(Dataset excerpts)
[Start of section]

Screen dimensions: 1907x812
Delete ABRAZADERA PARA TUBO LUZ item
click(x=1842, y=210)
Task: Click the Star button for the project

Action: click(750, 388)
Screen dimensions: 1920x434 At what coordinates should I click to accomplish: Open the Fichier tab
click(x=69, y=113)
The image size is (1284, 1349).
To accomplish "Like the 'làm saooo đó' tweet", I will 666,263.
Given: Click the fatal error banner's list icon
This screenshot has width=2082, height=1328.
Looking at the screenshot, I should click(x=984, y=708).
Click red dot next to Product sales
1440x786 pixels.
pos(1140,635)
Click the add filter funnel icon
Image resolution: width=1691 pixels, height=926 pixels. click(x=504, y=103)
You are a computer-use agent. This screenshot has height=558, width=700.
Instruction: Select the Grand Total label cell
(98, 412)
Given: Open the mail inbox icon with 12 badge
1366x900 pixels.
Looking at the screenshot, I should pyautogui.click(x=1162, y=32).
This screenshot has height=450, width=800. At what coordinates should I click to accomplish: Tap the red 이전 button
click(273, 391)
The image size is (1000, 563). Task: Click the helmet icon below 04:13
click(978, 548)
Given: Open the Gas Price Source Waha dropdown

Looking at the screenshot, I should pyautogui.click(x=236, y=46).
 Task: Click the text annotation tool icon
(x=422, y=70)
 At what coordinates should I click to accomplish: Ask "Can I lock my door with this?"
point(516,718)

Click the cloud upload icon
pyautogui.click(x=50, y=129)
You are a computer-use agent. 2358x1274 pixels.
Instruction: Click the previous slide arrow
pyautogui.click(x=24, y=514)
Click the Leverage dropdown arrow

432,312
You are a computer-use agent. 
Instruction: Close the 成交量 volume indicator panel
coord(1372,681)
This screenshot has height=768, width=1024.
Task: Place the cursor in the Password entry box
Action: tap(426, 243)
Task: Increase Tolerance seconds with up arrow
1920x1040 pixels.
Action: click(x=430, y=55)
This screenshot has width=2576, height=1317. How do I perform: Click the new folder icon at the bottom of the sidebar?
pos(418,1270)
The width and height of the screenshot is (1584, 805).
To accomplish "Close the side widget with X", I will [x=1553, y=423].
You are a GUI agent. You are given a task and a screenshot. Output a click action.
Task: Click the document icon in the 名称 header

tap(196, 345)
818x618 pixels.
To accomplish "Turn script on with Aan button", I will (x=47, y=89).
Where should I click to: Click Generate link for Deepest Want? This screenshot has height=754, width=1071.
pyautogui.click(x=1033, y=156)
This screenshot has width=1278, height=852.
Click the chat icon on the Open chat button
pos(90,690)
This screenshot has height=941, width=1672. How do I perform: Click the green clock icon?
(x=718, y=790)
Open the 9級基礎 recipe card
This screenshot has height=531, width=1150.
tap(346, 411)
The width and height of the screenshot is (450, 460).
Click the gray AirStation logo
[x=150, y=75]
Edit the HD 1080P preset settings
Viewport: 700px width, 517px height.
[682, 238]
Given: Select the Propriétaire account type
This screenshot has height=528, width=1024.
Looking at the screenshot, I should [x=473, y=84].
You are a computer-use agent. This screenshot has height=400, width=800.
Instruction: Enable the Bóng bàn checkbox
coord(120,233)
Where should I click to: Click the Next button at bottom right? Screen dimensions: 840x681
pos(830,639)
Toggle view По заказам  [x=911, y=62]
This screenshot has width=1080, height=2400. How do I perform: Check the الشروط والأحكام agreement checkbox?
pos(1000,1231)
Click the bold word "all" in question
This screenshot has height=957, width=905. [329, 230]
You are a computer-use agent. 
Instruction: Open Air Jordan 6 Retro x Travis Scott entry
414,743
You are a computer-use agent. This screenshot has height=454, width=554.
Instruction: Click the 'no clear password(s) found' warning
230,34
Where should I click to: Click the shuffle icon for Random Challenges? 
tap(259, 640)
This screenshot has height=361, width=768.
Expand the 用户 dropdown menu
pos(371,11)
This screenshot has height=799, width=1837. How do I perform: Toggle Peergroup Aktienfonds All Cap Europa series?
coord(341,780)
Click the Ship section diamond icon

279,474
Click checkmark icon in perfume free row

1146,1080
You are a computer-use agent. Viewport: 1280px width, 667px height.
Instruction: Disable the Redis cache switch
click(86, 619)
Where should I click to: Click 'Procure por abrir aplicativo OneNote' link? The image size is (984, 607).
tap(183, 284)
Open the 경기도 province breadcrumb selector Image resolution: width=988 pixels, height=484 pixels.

[End of section]

ASSIGNED TASK: All records above need to be set down again exactly as written.

REPLY TO THE TASK:
Screen dimensions: 1907x812
Delete ABRAZADERA PARA TUBO LUZ item
click(x=1842, y=210)
Task: Click the Star button for the project

Action: click(750, 388)
Screen dimensions: 1920x434 At what coordinates should I click to accomplish: Open the Fichier tab
click(x=69, y=113)
The image size is (1284, 1349).
To accomplish "Like the 'làm saooo đó' tweet", I will 666,263.
Given: Click the fatal error banner's list icon
This screenshot has width=2082, height=1328.
Looking at the screenshot, I should click(x=984, y=708).
Click red dot next to Product sales
1440x786 pixels.
pos(1140,635)
Click the add filter funnel icon
Image resolution: width=1691 pixels, height=926 pixels. click(x=504, y=103)
You are a computer-use agent. This screenshot has height=558, width=700.
Instruction: Select the Grand Total label cell
(98, 412)
Given: Open the mail inbox icon with 12 badge
1366x900 pixels.
Looking at the screenshot, I should pyautogui.click(x=1162, y=32).
This screenshot has height=450, width=800. At what coordinates should I click to accomplish: Tap the red 이전 button
click(273, 391)
The image size is (1000, 563). Task: Click the helmet icon below 04:13
click(978, 548)
Given: Open the Gas Price Source Waha dropdown

Looking at the screenshot, I should pyautogui.click(x=236, y=46).
 Task: Click the text annotation tool icon
(x=422, y=70)
 At what coordinates should I click to accomplish: Ask "Can I lock my door with this?"
point(516,718)

Click the cloud upload icon
pyautogui.click(x=50, y=129)
You are a computer-use agent. 2358x1274 pixels.
Instruction: Click the previous slide arrow
pyautogui.click(x=24, y=514)
Click the Leverage dropdown arrow

432,312
You are a computer-use agent. 
Instruction: Close the 成交量 volume indicator panel
coord(1372,681)
This screenshot has height=768, width=1024.
Task: Place the cursor in the Password entry box
Action: tap(426, 243)
Task: Increase Tolerance seconds with up arrow
1920x1040 pixels.
Action: click(x=430, y=55)
This screenshot has width=2576, height=1317. How do I perform: Click the new folder icon at the bottom of the sidebar?
pos(418,1270)
The width and height of the screenshot is (1584, 805).
To accomplish "Close the side widget with X", I will [x=1553, y=423].
You are a GUI agent. You are given a task and a screenshot. Output a click action.
Task: Click the document icon in the 名称 header

tap(196, 345)
818x618 pixels.
To accomplish "Turn script on with Aan button", I will (x=47, y=89).
Where should I click to: Click Generate link for Deepest Want? This screenshot has height=754, width=1071.
pyautogui.click(x=1033, y=156)
This screenshot has width=1278, height=852.
Click the chat icon on the Open chat button
pos(90,690)
This screenshot has height=941, width=1672. How do I perform: Click the green clock icon?
(x=718, y=790)
Open the 9級基礎 recipe card
This screenshot has height=531, width=1150.
tap(346, 411)
The width and height of the screenshot is (450, 460).
Click the gray AirStation logo
[x=150, y=75]
Edit the HD 1080P preset settings
Viewport: 700px width, 517px height.
[682, 238]
Given: Select the Propriétaire account type
This screenshot has height=528, width=1024.
Looking at the screenshot, I should [x=473, y=84].
You are a computer-use agent. This screenshot has height=400, width=800.
Instruction: Enable the Bóng bàn checkbox
coord(120,233)
Where should I click to: Click the Next button at bottom right? Screen dimensions: 840x681
pos(830,639)
Toggle view По заказам  [x=911, y=62]
This screenshot has width=1080, height=2400. How do I perform: Check the الشروط والأحكام agreement checkbox?
pos(1000,1231)
Click the bold word "all" in question
This screenshot has height=957, width=905. [329, 230]
You are a computer-use agent. 
Instruction: Open Air Jordan 6 Retro x Travis Scott entry
414,743
You are a computer-use agent. This screenshot has height=454, width=554.
Instruction: Click the 'no clear password(s) found' warning
230,34
Where should I click to: Click the shuffle icon for Random Challenges? 
tap(259, 640)
This screenshot has height=361, width=768.
Expand the 用户 dropdown menu
pos(371,11)
This screenshot has height=799, width=1837. How do I perform: Toggle Peergroup Aktienfonds All Cap Europa series?
coord(341,780)
Click the Ship section diamond icon

279,474
Click checkmark icon in perfume free row

1146,1080
You are a computer-use agent. Viewport: 1280px width, 667px height.
Instruction: Disable the Redis cache switch
click(86, 619)
Where should I click to: Click 'Procure por abrir aplicativo OneNote' link? The image size is (984, 607).
tap(183, 284)
Open the 경기도 province breadcrumb selector Image resolution: width=988 pixels, height=484 pixels.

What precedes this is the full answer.